Indy Xmas shopping in Bristol

by Anonymous

Like a lot of people I was dreading going Christmas shopping. Particularly tough for some of us guys – which is worse; going it bravely alone only to return empty-handed and bewildered, or the feeling of being dragged round thinking ‘I really should be able to do this on my own at [fill in as appropriate!] years of age’?

So this year my girlfriend and I decided to try something different as you will see. It turned out to be by far the best Christmas shopping experience to date. To be honest, it didn’t even feel like shopping.

Here’s the route:

Starting off at Antlers & Drawn In Bristol, Quakers Friars.
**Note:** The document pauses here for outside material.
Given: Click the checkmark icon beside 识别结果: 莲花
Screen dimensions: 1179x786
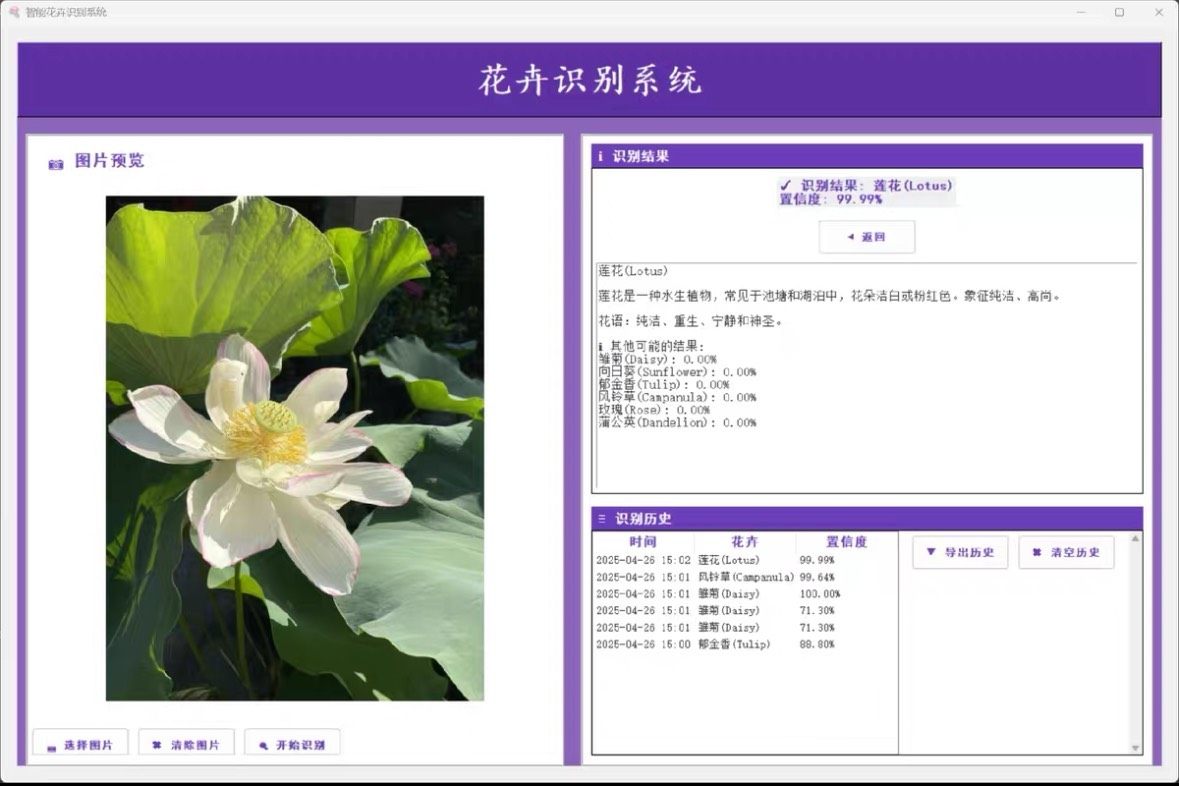Looking at the screenshot, I should click(x=786, y=185).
Here for an snip £20 we got this gorgeous print by Martha Ford:

Also these incredibly cool playing cards with kinda twisted characters made up for each suite… £15 and perfect for… well, for someone who likes that kinda thing.

So far so good.

Then it’s a walk across the centre, stopping off for a Fair Cup double shot to celebrate, and on up the hill to Blaze, Bristol’s unique gem on Colston Street.

For not too many pennies we came away with Rebecca Teigland’s beautiful ceramic keys. As well as being beautiful each one was printed a unique word and with some of them, as soon as you see the word you know they were just made for that certain person on our list. There’s also Hanne Rysgard’s amazing ceramics. (Now if you’re a gent reading this, top tip; I don’t know what it is but most women I know love this stuff, and I mean LOVE it. I think it’s pretty cool too.)

Just across the road is Snap Be careful in here – basically you want to buy EVErything. We got a pop up moose head – another present sorted for not very much at all and this ticked three boxes – I can guarantee our friends Rob, Vicky and 8 year old daughter Elsa are going to dig that in equal measure. Not sure whether Elsa is going to get a look in in the making of it though…

Next stop was the legendary Chris Chalkey’s “mug store” on Jamaica Street. Two “difficult” family members ticked off. Result!

By this time we’d worked up a thirst and an appetite, and Poco met the challenge head-on. One way of looking at what I ate was it was a very expensive sandwich. If that’s what you think when you look at the menu, don’t kid yourself. Another way of looking at it, and this isn’t an exaggeration, is that it is one of the nicest lunches I’ve had in Bristol. Straight up.

It was here we mused on the weird mindset we have when it comes to pricing. Those People’s Republic of Stokes Croft Mugs range between £5 and £10. Chris himself points out you can buy a mug for 39p from Ikeal. It’s true tea tastes the same out of both. But that is to miss the point in a mindblowingly dumb way, I’ve recently come to realise. If you give someone a 39p mug then really, good luck to you. You’re probably not going to have the best of Christmasses and just maybe you don’t deserve to! But if you think of it as £7 for a present that is completely unique, no one outside Bristol is going to have; is WAY more than “just a mug” because of the art on them and messages they carry. Hell, these days £7 for a present – I’ll take that.

We then wended our way up the Gloucester Road stopping in various places from the Reclamation Yard to all the plentiful charity shops and culminating in a real treat (for me at any rate) buying a couple of tools we’d been hunting down for the Father-out-of-Law from the wonderful Bristol Tool Shop. Definitely kid-in-a-sweetshop time and certain items were much better quality than Wickes or B&Q equivalents.

I’ll confess that we didn’t get every single present we needed so a little internet shopping back home to fill in the gaps – but it was STILL local: At Paintworks-based we got the new book by That Guy Who Does The Radiohead Album Covers and a cracking little number by Don Pedro on Bristol graffiti and subvertising.

Job done and nothing over £20!

So leave the chain stores to the hard of thinking and go independent this weekend and enjoy the double whammy of presents that will be loved and a stress-free, enjoyable day.